+++ Page excerpt +++

# Crown Boiler



## Abel Plumber (Sep 3, 2011)

I Have a customer thats interested in a Crown Bimini BWC 150 boiler. I work with Weil-McClain boilers 90% of the time. I was just wondering if anyone has worked with these boilers and if there are any unforeseen problems I need to look out for. Thanks


----------



## nhmaster3015 (Aug 5, 2008)

Other that it being junk? :whistling2:


----------



## Abel Plumber (Sep 3, 2011)

Yeah i know, but he insists and is supplying it. I already told him he's not getting any kind of warranty from me.


----------



## whitey (Mar 17, 2011)

They aren't that bad. They are manufactured by burnham supposedly the burnham rep I buy from told me anyhow. I put 5 of them in last year and got 1 call back on one which ended up being a bad aquastat. I replaced out of pocket to get the customer heat on a Saturday night but the supplier wouldn't replace it for me. I can't say to much bad about them but I won't buy them anymore. This was on the aruba gas model by the way.


----------



## plbgbiz (Aug 27, 2010)

This is the only Crown Boiler I'm interested in....


----------



## incarnatopnh (Feb 1, 2011)

I have done a few crown boilers, they aren't that bad. I haven't put in the bimini model but the 80% boilers are decent.


----------



## trick1 (Sep 18, 2008)

I took some training on them....I never sought them out to specify though...

+++

Set exercise 1
Write out the part of the Crown boiler thread that begins at the words "## whitey (Mar" and stops after the words "by the way.".
Set exercise 2
Continue the Crown boiler thread from where it stops.

+++ Entries provided +++

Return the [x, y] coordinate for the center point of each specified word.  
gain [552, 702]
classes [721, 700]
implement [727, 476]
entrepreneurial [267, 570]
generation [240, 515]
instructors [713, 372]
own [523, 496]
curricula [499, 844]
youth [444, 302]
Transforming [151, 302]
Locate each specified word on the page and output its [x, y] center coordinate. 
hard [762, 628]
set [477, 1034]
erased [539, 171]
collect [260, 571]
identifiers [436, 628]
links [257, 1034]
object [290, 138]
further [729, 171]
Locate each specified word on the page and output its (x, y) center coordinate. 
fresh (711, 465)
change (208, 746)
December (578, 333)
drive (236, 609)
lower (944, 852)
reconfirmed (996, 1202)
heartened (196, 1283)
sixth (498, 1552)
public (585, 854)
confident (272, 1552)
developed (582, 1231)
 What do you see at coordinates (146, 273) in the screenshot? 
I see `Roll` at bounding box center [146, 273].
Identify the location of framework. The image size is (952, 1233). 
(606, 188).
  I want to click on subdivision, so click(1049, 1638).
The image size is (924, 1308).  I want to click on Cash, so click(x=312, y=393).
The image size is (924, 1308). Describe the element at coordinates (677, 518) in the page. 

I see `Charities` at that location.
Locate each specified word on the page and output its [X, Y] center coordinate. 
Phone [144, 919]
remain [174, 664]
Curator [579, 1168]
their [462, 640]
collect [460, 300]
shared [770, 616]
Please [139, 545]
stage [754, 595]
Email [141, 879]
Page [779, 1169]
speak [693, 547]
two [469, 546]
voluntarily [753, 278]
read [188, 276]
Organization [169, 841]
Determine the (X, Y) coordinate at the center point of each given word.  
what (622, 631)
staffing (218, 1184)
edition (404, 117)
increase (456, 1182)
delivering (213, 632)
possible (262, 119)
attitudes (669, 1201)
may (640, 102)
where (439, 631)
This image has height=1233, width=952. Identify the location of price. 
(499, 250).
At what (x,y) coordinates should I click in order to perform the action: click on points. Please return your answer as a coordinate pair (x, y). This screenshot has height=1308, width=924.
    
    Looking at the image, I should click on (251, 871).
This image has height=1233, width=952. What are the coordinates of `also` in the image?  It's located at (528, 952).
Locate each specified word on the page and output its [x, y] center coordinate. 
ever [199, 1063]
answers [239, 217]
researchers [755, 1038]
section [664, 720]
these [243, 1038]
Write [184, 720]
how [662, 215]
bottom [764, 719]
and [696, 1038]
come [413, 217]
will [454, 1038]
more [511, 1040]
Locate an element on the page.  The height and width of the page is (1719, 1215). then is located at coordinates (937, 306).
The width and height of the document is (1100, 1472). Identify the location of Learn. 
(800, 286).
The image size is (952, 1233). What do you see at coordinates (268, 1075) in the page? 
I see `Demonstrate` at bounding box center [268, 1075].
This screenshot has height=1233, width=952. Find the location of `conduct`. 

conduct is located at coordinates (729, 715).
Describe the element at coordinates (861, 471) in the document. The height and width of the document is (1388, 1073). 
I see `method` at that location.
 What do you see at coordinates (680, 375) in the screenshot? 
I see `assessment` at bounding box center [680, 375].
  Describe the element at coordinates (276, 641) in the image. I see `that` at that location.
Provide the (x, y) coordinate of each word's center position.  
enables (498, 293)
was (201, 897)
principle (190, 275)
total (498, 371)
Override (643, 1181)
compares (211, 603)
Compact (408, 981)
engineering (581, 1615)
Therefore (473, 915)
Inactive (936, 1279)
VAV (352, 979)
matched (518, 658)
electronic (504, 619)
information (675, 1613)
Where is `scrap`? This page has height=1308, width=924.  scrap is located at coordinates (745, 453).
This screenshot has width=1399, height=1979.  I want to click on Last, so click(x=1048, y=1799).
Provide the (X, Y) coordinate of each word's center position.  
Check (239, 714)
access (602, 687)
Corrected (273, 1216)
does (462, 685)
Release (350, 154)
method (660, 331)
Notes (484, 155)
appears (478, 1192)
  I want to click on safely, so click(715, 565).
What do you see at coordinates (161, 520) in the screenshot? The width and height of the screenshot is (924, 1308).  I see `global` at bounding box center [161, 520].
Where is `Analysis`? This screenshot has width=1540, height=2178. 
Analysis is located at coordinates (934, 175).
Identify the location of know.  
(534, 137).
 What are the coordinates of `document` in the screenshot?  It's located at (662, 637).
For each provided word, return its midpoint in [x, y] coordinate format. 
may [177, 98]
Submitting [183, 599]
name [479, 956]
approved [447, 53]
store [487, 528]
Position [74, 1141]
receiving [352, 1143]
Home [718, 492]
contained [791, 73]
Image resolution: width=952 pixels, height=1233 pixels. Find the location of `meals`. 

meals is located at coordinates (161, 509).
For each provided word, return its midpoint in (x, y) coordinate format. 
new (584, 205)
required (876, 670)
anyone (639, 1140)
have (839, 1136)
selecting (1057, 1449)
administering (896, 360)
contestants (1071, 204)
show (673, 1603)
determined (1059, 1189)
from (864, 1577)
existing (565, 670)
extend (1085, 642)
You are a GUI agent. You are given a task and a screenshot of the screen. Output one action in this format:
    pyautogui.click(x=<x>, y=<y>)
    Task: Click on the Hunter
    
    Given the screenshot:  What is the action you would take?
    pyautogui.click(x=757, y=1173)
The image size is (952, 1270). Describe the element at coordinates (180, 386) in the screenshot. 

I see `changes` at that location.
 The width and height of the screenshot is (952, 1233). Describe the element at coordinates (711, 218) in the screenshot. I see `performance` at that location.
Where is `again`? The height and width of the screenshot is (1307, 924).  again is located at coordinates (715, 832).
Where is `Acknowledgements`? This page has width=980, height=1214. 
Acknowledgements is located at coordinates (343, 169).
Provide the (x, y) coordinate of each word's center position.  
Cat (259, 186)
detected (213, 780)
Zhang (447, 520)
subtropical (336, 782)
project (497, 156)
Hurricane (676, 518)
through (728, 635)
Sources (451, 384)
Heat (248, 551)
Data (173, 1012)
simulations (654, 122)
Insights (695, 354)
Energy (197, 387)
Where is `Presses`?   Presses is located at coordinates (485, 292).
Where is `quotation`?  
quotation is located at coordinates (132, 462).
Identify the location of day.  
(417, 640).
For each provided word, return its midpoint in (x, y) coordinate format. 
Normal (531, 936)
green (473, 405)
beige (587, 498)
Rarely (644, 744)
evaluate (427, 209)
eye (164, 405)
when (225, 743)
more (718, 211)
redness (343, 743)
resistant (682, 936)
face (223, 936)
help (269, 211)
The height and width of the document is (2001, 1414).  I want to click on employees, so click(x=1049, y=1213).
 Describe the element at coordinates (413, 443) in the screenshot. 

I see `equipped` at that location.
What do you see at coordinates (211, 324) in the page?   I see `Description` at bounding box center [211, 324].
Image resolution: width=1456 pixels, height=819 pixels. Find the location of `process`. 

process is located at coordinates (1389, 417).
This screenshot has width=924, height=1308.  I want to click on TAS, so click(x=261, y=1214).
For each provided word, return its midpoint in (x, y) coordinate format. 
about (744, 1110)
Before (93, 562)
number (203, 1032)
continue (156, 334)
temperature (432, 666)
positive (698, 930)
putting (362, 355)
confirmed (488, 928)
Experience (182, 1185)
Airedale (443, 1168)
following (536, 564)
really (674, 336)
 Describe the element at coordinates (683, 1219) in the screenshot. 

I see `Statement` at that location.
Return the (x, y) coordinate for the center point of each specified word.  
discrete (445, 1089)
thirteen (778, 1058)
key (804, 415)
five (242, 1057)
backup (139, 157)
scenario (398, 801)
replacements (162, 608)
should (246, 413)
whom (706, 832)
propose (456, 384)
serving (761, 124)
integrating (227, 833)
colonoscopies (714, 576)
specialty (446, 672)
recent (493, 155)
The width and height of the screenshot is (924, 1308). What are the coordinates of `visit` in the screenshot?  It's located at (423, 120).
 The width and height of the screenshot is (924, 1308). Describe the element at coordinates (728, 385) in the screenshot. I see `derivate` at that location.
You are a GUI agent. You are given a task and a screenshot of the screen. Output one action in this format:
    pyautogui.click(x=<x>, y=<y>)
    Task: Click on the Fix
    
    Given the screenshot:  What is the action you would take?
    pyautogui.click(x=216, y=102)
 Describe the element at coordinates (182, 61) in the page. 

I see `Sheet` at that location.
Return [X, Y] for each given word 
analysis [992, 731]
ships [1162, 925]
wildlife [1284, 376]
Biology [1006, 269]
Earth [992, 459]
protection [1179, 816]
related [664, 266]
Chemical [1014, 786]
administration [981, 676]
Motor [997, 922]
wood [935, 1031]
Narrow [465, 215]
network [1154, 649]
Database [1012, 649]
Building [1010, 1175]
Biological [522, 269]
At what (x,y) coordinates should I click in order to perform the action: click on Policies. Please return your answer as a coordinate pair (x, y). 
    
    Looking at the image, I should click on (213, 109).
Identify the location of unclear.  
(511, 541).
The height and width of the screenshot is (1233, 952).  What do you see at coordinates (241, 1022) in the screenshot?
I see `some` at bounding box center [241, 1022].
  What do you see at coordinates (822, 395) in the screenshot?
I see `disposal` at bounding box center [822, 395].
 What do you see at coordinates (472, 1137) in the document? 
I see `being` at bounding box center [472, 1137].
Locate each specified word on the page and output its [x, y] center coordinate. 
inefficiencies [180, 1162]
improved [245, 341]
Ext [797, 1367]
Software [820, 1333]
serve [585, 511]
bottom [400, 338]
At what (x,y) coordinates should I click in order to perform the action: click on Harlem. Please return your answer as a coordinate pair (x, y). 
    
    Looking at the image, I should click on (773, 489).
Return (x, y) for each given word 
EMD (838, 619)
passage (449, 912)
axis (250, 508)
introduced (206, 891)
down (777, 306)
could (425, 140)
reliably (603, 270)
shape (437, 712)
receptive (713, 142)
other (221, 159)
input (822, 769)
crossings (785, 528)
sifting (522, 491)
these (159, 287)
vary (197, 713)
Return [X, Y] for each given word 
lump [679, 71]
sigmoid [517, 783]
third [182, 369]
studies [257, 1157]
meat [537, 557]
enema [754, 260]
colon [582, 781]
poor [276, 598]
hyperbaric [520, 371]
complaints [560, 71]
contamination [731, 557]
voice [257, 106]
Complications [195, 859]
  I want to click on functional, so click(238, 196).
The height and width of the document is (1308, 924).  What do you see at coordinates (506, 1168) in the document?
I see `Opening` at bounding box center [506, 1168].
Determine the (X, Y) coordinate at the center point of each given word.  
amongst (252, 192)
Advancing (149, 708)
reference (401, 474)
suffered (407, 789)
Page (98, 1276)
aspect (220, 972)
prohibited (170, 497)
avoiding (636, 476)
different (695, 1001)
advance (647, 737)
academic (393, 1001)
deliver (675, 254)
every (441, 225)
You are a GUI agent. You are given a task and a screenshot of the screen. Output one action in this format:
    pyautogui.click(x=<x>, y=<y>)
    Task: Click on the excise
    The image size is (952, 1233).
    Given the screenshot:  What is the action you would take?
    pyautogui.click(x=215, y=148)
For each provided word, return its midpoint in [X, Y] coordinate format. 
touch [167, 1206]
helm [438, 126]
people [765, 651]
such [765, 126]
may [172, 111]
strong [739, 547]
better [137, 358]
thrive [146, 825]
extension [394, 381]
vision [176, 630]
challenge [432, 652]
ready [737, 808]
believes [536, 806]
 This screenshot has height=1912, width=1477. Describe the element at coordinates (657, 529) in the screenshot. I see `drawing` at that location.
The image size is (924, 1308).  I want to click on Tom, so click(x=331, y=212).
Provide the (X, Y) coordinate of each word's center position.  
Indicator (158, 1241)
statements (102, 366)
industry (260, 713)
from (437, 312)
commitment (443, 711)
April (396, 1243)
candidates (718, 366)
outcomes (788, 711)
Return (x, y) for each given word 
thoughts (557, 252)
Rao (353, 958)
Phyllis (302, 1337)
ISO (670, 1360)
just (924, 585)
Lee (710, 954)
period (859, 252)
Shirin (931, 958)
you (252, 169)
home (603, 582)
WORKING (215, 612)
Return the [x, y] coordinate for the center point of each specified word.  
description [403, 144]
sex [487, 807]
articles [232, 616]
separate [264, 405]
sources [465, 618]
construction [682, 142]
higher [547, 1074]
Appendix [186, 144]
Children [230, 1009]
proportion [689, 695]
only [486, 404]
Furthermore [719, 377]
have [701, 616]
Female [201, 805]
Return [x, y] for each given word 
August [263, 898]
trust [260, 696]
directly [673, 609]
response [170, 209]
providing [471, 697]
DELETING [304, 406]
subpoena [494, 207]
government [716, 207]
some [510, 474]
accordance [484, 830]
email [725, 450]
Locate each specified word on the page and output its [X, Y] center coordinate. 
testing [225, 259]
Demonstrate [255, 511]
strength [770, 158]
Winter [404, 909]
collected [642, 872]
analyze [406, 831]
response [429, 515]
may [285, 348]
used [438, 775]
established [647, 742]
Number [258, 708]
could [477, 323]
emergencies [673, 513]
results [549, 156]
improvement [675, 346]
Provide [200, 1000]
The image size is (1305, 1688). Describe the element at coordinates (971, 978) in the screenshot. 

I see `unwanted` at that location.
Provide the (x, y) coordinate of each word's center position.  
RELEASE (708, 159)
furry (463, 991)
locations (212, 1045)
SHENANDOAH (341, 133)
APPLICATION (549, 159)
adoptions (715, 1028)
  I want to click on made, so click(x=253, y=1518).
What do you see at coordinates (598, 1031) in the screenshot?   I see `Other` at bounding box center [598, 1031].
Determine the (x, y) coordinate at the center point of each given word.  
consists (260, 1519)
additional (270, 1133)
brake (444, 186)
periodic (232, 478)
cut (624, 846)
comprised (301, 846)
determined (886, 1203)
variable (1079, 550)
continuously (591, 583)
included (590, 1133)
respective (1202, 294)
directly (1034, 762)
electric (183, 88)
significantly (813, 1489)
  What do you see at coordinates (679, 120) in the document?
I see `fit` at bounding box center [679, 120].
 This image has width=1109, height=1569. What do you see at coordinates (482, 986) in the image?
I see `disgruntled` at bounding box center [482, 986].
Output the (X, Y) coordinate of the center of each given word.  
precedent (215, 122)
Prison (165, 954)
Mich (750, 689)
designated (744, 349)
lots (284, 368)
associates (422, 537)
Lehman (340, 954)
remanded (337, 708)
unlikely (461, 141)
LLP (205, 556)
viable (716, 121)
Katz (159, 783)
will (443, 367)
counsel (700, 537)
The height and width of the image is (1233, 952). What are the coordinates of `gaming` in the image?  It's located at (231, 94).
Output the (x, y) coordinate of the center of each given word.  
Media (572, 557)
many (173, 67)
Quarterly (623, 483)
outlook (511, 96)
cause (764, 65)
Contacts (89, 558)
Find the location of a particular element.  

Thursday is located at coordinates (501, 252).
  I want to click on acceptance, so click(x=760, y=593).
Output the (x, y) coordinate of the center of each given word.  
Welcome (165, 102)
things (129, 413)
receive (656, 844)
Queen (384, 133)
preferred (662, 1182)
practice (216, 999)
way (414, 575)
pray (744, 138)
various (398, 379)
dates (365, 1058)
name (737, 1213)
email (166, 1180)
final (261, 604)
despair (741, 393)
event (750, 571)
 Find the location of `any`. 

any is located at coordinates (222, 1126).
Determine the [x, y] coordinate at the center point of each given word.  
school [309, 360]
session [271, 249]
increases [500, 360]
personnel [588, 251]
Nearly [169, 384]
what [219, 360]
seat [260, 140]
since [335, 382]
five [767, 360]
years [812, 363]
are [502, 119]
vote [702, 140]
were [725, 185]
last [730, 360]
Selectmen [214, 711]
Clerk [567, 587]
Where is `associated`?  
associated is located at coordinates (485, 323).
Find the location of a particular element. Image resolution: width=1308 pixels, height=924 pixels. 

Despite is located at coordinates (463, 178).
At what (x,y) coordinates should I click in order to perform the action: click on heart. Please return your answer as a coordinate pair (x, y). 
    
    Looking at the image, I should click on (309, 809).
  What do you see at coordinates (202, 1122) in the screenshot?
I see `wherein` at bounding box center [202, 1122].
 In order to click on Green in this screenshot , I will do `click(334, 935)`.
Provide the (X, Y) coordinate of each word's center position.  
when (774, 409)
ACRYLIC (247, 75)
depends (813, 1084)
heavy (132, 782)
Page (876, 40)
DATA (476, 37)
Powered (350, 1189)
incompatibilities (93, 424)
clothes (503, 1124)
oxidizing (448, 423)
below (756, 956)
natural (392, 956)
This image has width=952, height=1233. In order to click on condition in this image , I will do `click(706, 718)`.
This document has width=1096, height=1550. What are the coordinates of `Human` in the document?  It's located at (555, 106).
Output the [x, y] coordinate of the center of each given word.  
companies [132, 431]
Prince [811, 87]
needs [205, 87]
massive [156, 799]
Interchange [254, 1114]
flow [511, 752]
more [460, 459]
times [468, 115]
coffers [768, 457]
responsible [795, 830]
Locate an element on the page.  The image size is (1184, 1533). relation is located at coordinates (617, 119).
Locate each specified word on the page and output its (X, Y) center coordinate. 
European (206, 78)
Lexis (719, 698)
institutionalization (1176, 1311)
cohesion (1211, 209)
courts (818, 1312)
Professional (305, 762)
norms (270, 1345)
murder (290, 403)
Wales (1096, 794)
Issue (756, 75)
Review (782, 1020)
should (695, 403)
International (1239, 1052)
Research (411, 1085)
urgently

+++

Exercise output 1
## whitey (Mar 17, 2011)

They aren't that bad. They are manufactured by burnham supposedly the burnham rep I buy from told me anyhow. I put 5 of them in last year and got 1 call back on one which ended up being a bad aquastat. I replaced out of pocket to get the customer heat on a Saturday night but the supplier wouldn't replace it for me. I can't say to much bad about them but I won't buy them anymore. This was on the aruba gas model by the way.

Exercise output 2
I've always been a Utica guy ..


----------



## ZL700 (Dec 8, 2009)

For 1, it's a cast aluminum boiler. 
Not worth the hassle over the concerns.


----------



## mtfallsmikey (Jan 11, 2010)

*Geez alert!*

Sold a few years ago, was always a Burnham man myself...still miss the old Arcoliners


----------



## trick1 (Sep 18, 2008)

mtfallsmikey said:


> Sold a few years ago, was always a Burnham man myself...still miss the old Arcoliners




I still have a some of those in service......we had to actually install corbels at the back of the exchanger to slow down the draft..... you could suck up a small pet with those flue passages!!


----------



## vinpadalino (Aug 27, 2010)

I installed a lot of oil fired Crown. Works like the rest of them.


----------



## gtmechanic (Feb 15, 2009)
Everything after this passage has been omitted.